WASM Rate Limit Example for sgl-model-gateway

This example demonstrates rate limiting middleware for sgl-model-gateway using the WebAssembly Component Model.

Overview

This middleware provides rate limiting:

Default: 60 requests per minute per identifier
Identifier Priority: API Key > IP Address > Request ID
Response: Returns 429 Too Many Requests when limit exceeded

Important: This is a simplified demonstration. Since WASM components are stateless, each worker thread maintains its own counter.
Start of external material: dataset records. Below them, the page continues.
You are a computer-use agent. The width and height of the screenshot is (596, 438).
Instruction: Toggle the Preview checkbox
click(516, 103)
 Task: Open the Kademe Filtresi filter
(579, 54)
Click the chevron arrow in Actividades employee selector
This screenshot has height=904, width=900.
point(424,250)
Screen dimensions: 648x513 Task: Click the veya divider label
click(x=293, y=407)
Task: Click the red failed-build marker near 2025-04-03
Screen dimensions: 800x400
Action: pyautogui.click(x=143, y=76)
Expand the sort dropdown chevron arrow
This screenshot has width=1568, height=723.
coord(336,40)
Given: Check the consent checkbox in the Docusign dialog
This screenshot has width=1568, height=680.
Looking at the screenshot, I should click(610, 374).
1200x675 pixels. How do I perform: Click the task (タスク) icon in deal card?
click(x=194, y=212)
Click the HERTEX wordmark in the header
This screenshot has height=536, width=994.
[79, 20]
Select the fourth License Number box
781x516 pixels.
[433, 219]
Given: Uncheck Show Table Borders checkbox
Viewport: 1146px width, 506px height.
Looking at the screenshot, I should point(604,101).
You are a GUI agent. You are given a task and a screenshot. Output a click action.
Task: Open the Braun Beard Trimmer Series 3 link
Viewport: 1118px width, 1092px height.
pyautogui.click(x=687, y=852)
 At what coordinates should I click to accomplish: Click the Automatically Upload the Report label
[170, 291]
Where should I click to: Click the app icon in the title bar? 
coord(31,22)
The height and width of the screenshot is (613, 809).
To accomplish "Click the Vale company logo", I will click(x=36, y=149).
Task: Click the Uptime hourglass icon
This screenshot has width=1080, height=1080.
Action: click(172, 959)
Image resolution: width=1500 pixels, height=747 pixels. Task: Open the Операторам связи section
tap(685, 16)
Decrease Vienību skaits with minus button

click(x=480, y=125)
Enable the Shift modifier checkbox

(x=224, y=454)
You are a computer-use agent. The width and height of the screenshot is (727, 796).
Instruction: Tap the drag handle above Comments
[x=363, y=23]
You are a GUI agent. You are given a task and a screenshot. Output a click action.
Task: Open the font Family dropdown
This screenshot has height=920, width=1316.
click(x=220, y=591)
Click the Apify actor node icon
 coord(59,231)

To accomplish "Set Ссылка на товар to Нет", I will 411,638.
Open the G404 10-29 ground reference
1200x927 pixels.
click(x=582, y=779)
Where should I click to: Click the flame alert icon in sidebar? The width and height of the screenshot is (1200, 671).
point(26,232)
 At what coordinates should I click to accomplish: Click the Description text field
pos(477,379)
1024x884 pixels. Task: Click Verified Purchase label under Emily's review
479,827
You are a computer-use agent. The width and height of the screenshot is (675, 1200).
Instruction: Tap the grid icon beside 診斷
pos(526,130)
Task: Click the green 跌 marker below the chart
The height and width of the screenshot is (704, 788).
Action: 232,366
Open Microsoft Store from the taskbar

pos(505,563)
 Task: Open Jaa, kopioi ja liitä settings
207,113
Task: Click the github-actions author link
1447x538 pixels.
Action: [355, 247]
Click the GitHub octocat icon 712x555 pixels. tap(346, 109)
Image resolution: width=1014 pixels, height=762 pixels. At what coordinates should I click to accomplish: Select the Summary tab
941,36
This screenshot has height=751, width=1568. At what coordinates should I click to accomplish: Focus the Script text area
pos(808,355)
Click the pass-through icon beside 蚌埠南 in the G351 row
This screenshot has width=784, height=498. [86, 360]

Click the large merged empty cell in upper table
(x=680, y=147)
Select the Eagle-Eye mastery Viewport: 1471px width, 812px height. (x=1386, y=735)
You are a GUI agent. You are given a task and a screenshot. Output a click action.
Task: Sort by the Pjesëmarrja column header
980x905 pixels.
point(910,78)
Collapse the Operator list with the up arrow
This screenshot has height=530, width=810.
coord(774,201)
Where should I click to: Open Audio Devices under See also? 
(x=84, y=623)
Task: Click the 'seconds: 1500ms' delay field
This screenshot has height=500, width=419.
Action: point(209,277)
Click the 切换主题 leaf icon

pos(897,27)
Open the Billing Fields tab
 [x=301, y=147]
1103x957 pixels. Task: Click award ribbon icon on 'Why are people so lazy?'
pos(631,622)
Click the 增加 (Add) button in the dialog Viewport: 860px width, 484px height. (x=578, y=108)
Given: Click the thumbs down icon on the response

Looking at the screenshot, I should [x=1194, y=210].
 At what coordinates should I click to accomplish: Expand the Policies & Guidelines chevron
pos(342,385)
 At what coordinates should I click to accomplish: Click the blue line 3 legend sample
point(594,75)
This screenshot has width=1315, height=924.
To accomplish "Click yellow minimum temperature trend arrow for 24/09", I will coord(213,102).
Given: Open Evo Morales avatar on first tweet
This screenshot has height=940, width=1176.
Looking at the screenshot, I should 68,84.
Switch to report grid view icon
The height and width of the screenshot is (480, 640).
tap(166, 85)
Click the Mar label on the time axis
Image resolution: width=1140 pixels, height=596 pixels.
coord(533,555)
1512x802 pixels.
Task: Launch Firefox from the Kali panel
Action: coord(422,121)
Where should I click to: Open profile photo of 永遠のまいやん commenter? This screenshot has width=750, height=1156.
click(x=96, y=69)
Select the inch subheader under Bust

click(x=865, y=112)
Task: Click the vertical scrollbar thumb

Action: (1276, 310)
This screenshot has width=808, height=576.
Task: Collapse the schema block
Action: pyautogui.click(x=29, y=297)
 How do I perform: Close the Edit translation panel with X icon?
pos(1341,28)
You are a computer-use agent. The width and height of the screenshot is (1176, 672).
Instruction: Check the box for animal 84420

For production, implement rate limiting at the router/host level with shared state.

Quick Start

Build and Deploy

bash

# Build
cd examples/wasm-guest-ratelimit
./build.sh

# Deploy (replace file_path with actual path)
curl -X POST http://localhost:3000/wasm \
  -H "Content-Type: application/json" \
  -d '{
    "modules": [{
      "name": "ratelimit-middleware",
      "file_path": "/absolute/path/to/wasm_guest_ratelimit.component.wasm",
      "module_type": "Middleware",
      "attach_points": [{"Middleware": "OnRequest"}]
    }]
  }'

Customization

Modify constants in src/lib.rs:

rust

const RATE_LIMIT_REQUESTS: u64 = 100; // requests per window
const RATE_LIMIT_WINDOW_MS: u64 = 60_000; // time window in ms

Testing

bash

# Send multiple requests (first 60 succeed, then 429)
for i in {1..65}; do
  curl -s -o /dev/null -w "%{http_code}\n" \
    http://localhost:3000/v1/models \
    -H "Authorization: Bearer secret-api-key-12345"
done

Limitations

Per-instance state (not shared across workers)
No cross-process state sharing
Memory growth with unique identifiers
State lost on instance restart

Troubleshooting

Verify module attached to OnRequest phase
Check identifier extraction logic matches request format
Note: Each WASM worker has separate counter